__Your task__
Every line of the entries with the word "agent" in it should be shown.

__Data shown__

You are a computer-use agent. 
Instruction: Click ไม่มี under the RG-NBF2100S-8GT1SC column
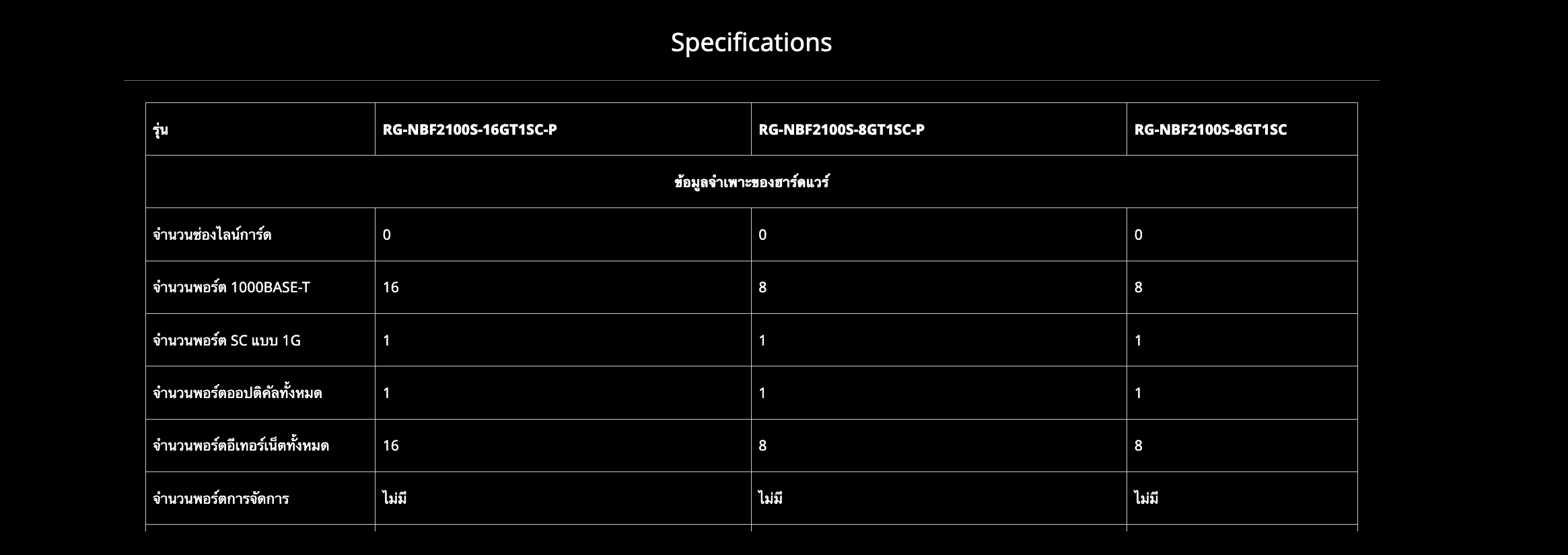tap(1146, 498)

---

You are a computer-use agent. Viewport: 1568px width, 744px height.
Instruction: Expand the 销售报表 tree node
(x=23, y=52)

__Response__
You are a computer-use agent. 
You are a computer-use agent. Viewport: 1568px width, 744px height.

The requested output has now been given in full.